Avi Loeb Responds to Brian Cox & Talks 3i/Atlas
Brian Keating Podcast (Nov. 14, 2025)
https://youtu.be/KQ_iMlqgtS0
1:43:37
https://www.ibtimes.co.uk/3i-atlas-update-amateur-footage-captures-spinning-motion-before-nasa-event-1756526
We’ve known for some time that 3I/ATLAS has a 16.16 hour rotation rate. Little beyond that and the spectrum can be extracted from reflected light from its ~3-km cometary nucleus, however. Even when it passed Mars last month (at a distance of no less than about 30 million km, or 20 million miles), “3I’s” angular width in the martian sky was a mere ~0.02 arc-seconds. Note that even the Hubble space telescope (which circles earth not Mars) has an effective resolution limit of about 0.05 arc-seconds, and thus couldn’t have resolved 3I’s nucleus (if it had been at Mars) to even a single pixel (a featureless point of light); meanwhile (e.g.) Mars Reconnaissance Orbiter (MRO)’s—which is at Mars—resolution is (naturally) much worse at 0.3 seconds of arc, thus falling more than an order of magnitude shy of being able to garner even 1 pixel. Of course, except for (possibly) obtaining the rotation rate, single pixel (if that) “pics” are fundamentally useless.

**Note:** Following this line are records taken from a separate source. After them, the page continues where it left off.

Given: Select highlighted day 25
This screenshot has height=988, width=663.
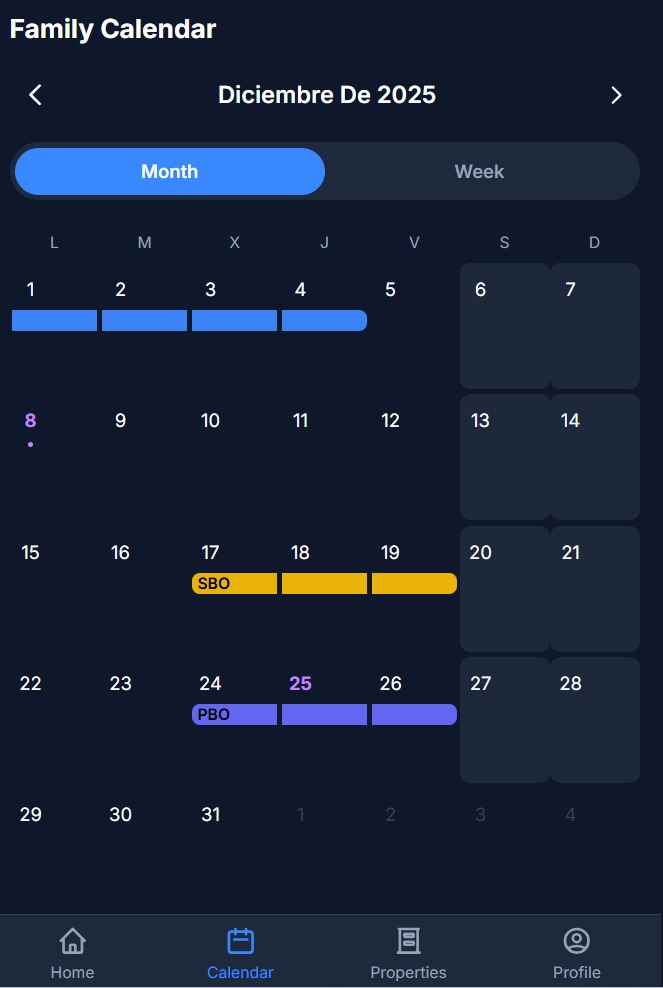Looking at the screenshot, I should pos(300,684).
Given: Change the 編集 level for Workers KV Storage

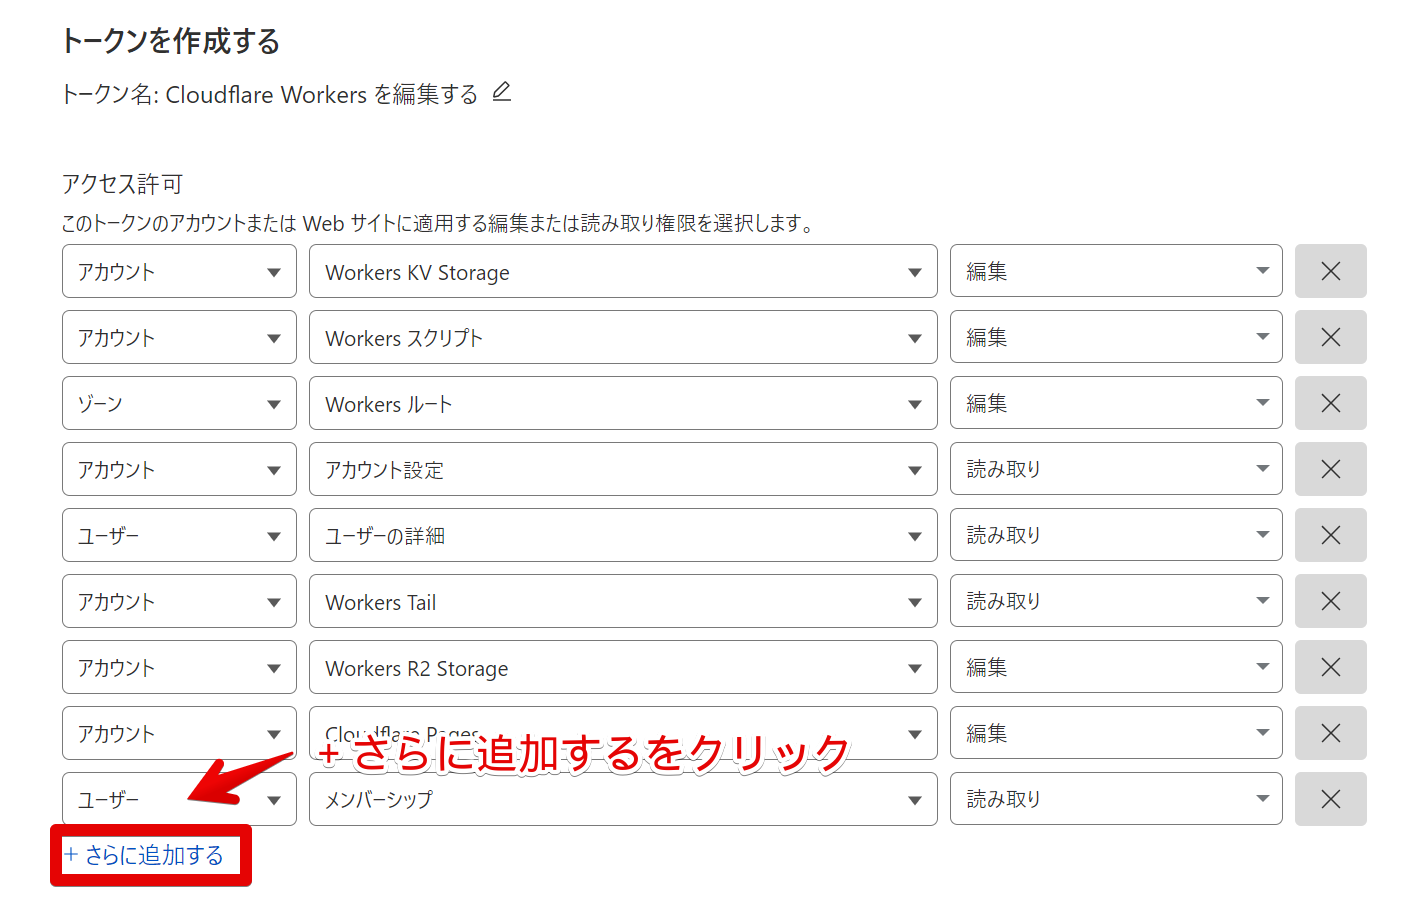Looking at the screenshot, I should (1115, 271).
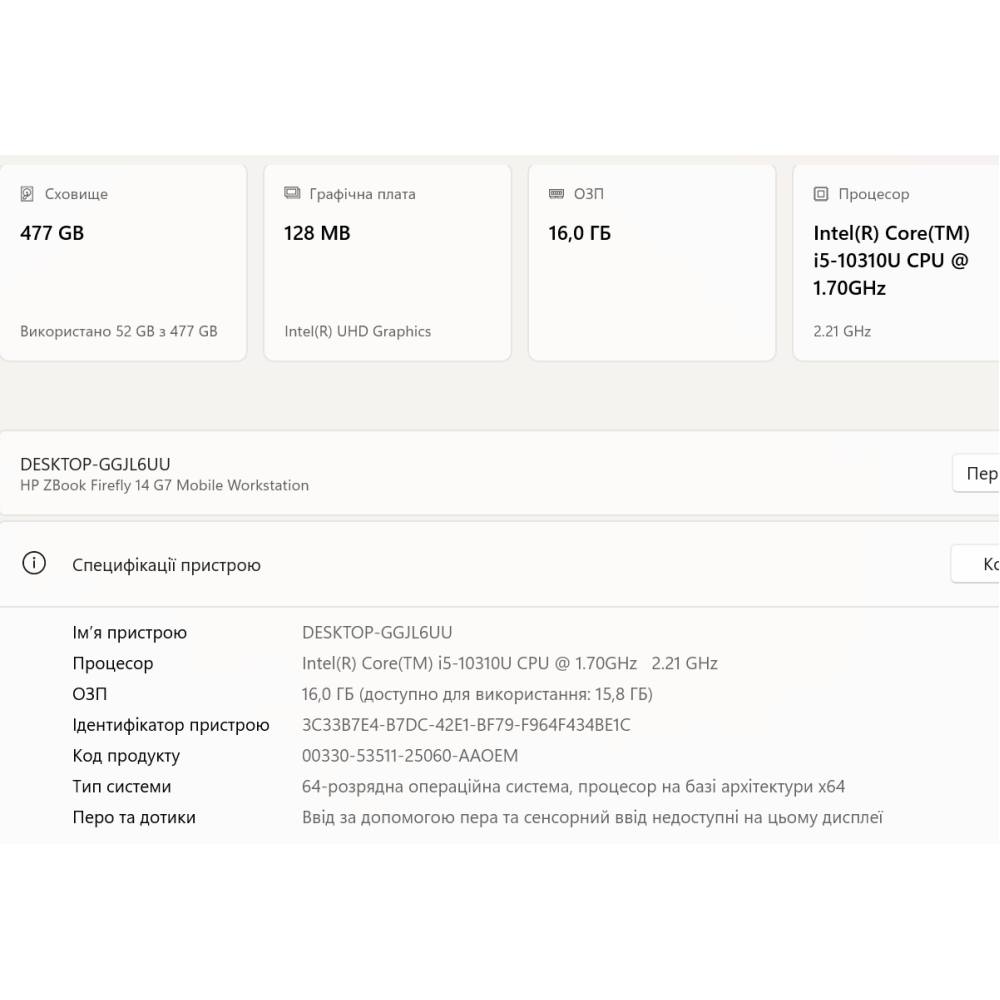Click the info icon next to Специфікації пристрою
Screen dimensions: 1000x1000
(x=34, y=564)
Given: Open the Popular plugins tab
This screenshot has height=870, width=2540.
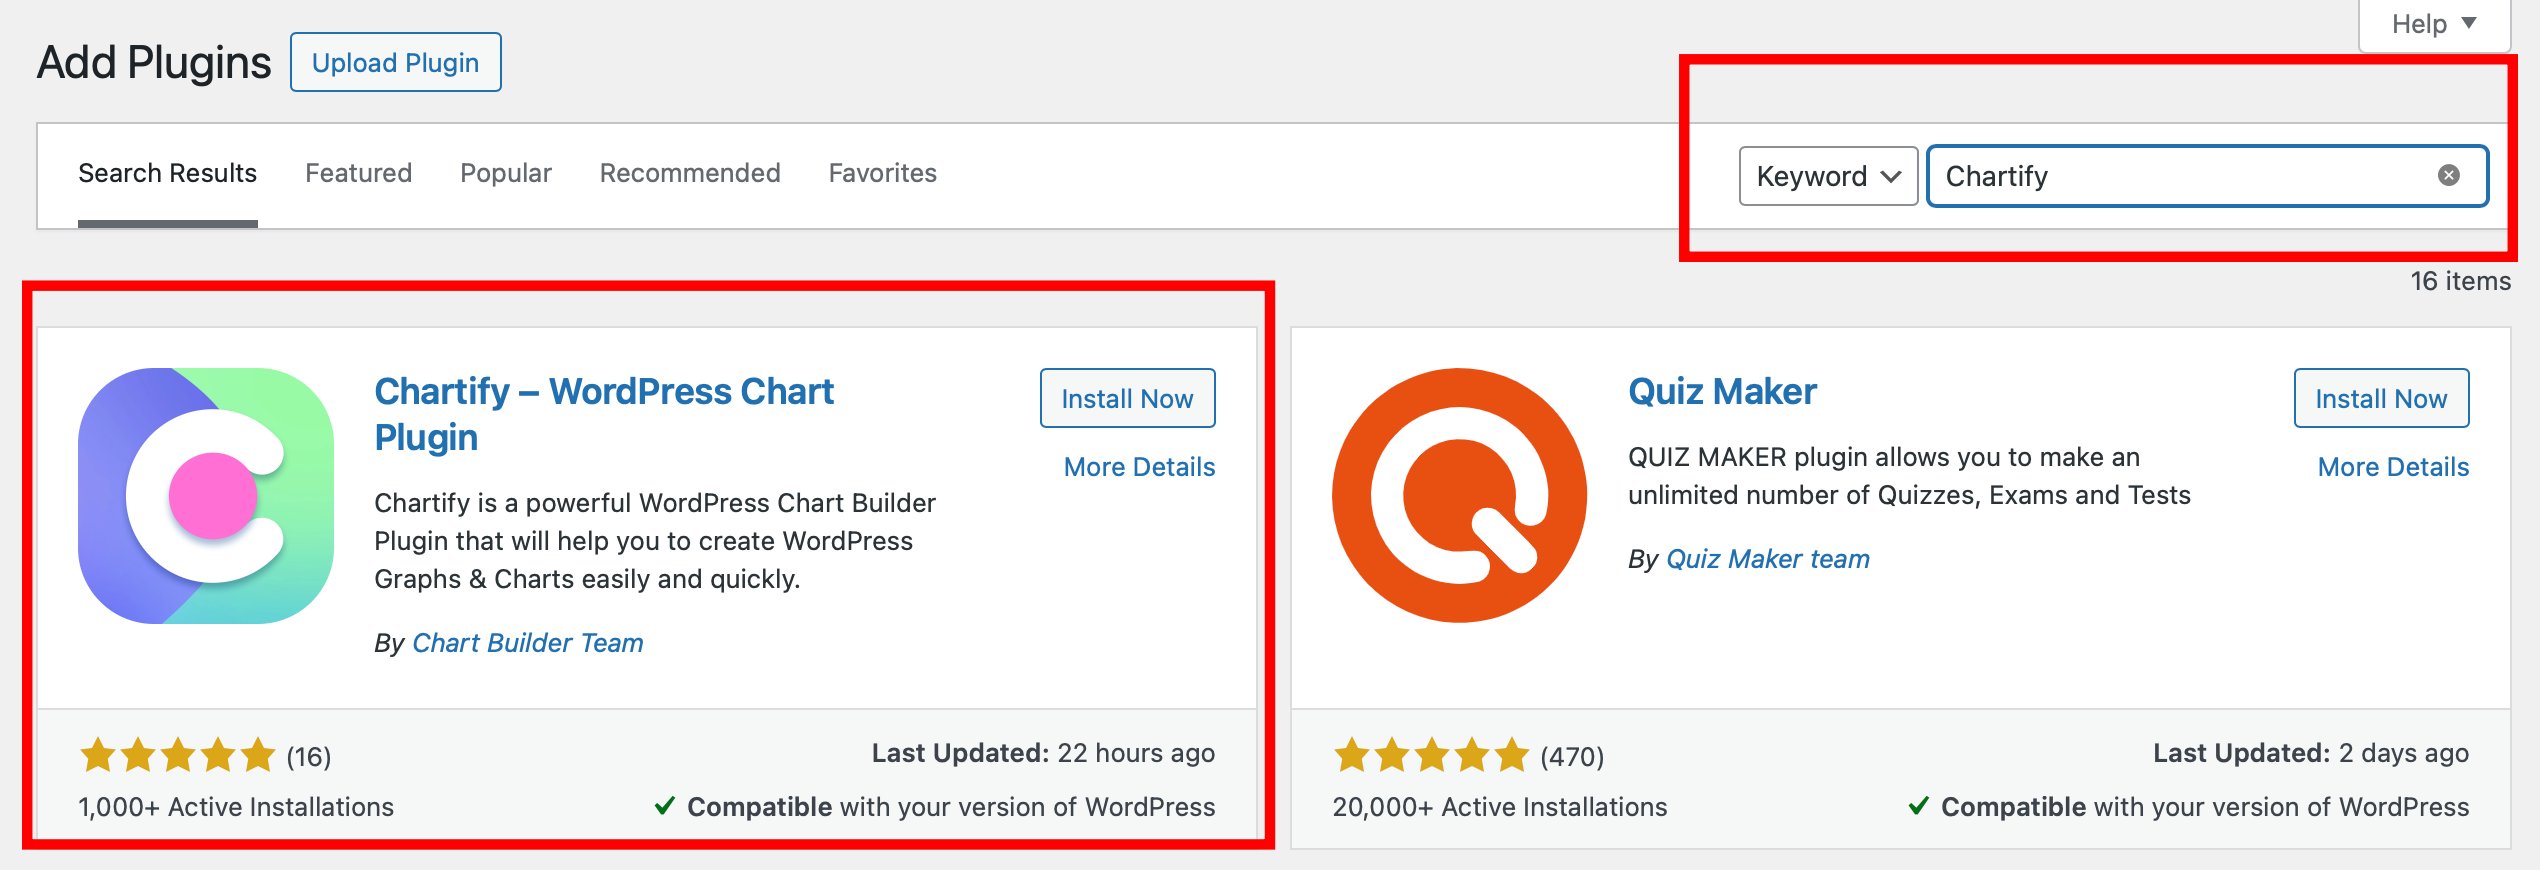Looking at the screenshot, I should pos(506,173).
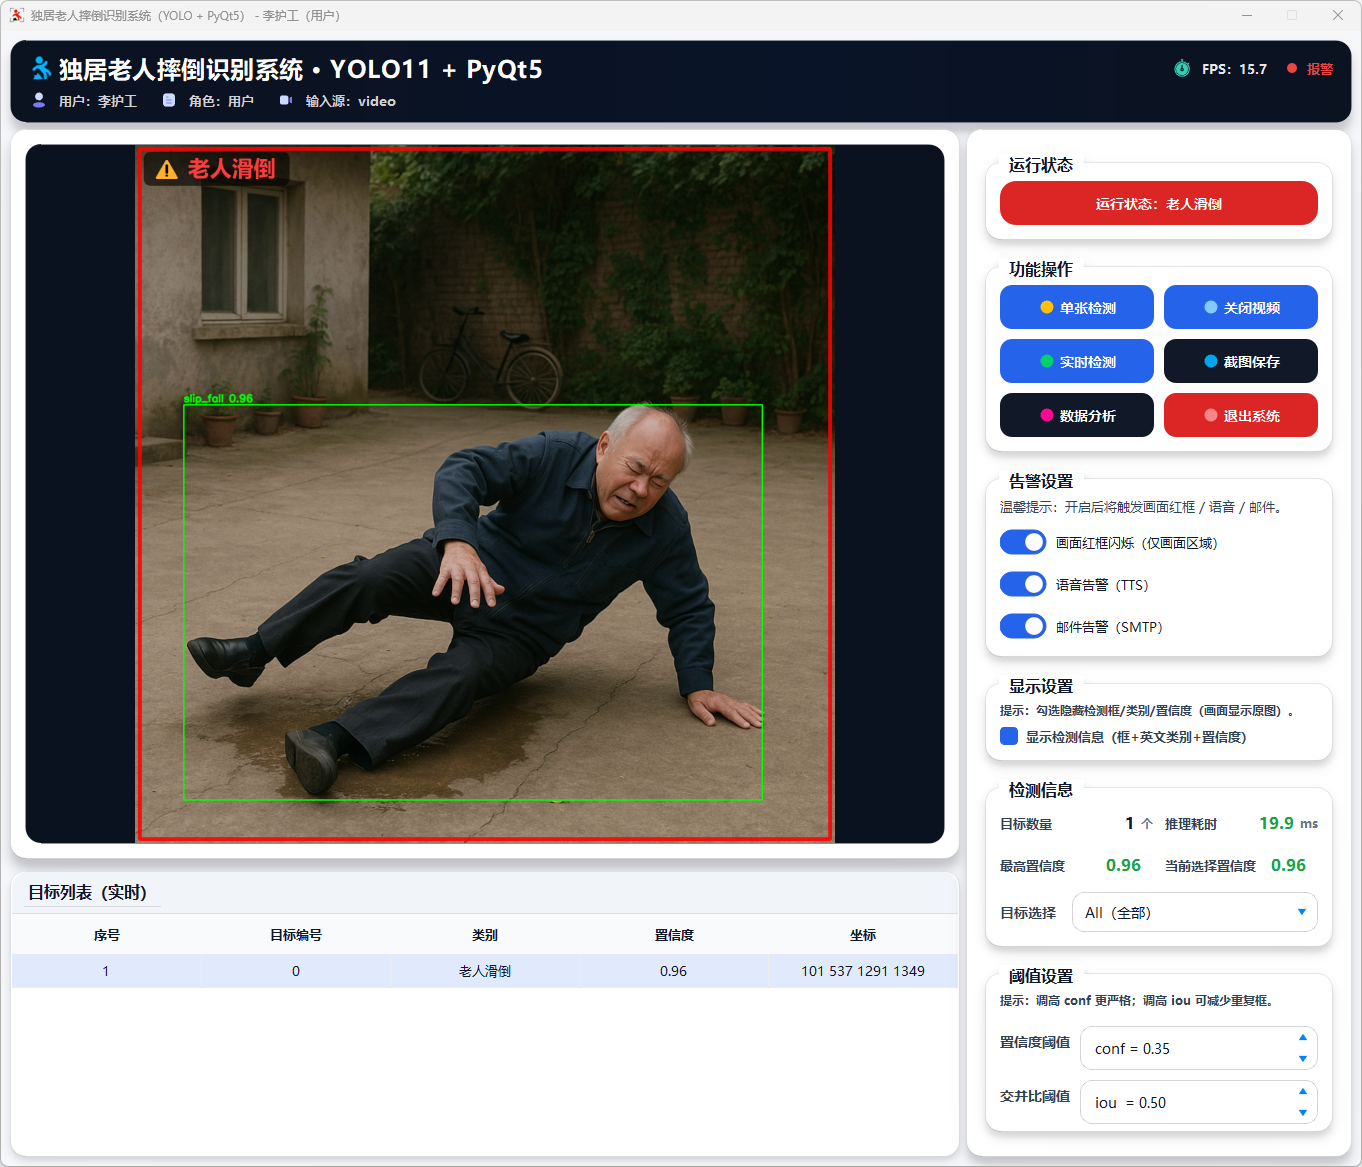The width and height of the screenshot is (1362, 1167).
Task: Click the sort arrow beside target count
Action: (x=1147, y=824)
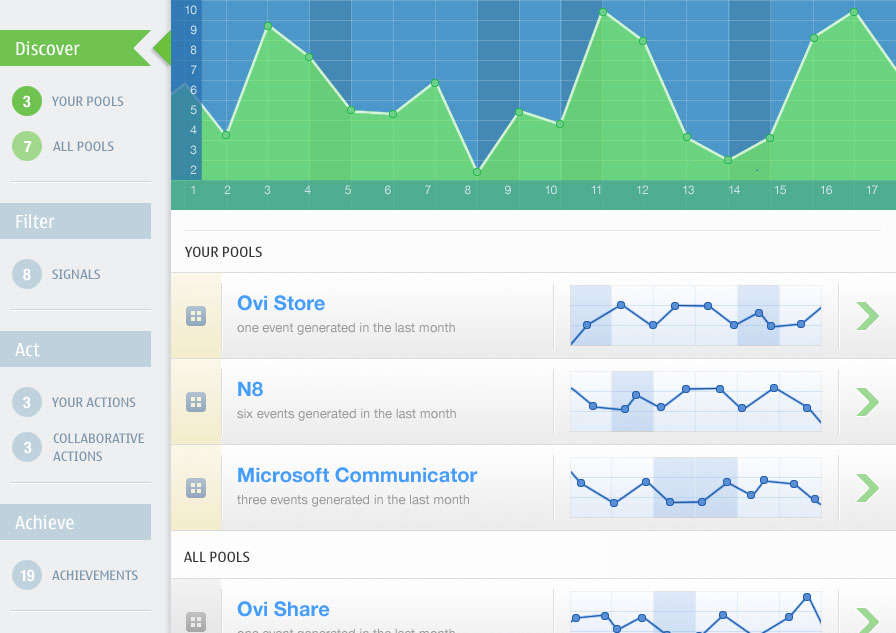Screen dimensions: 896x633
Task: Open the Ovi Store pool link
Action: pyautogui.click(x=281, y=303)
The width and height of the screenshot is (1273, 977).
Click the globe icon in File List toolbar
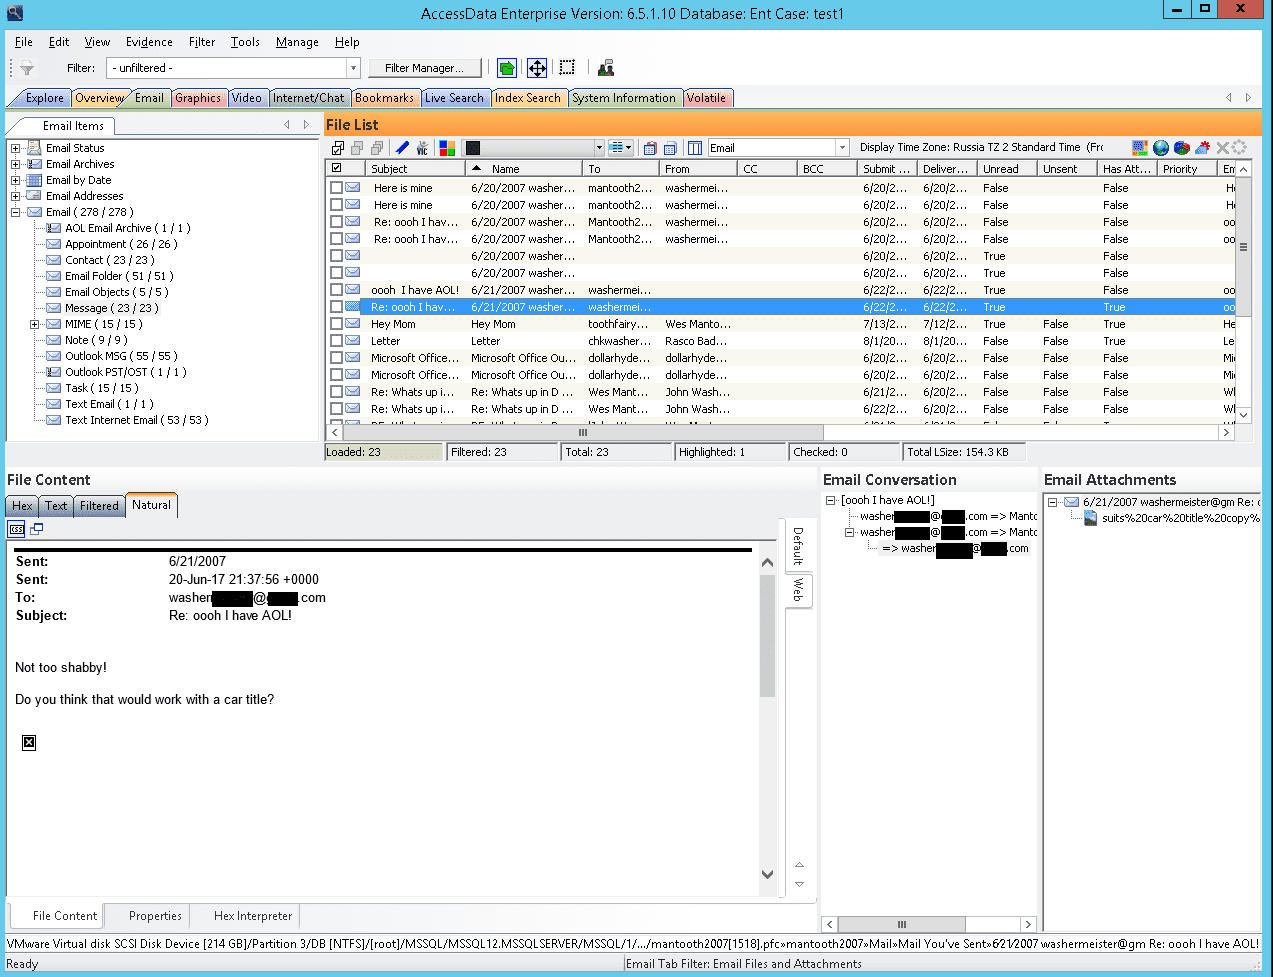click(x=1161, y=148)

Things will be even worse when 3I passes during its closest approach to earth next month—when the comet at its nearest will swing by still nearly 270 million km away—about 9 times further than its Mars passage, or almost twice earth’s distance to the sun.
The upshot is that no human telescope is capable of capturing any pictorial information about 3I’s nucleus at all. All that is and will be visible is its extended ethereal cometary show—i.e., sun-illuminated vapor boiled off the nucleus. Enjoy the show! Because that’s all anyone will ever see of 3I/ATLAS.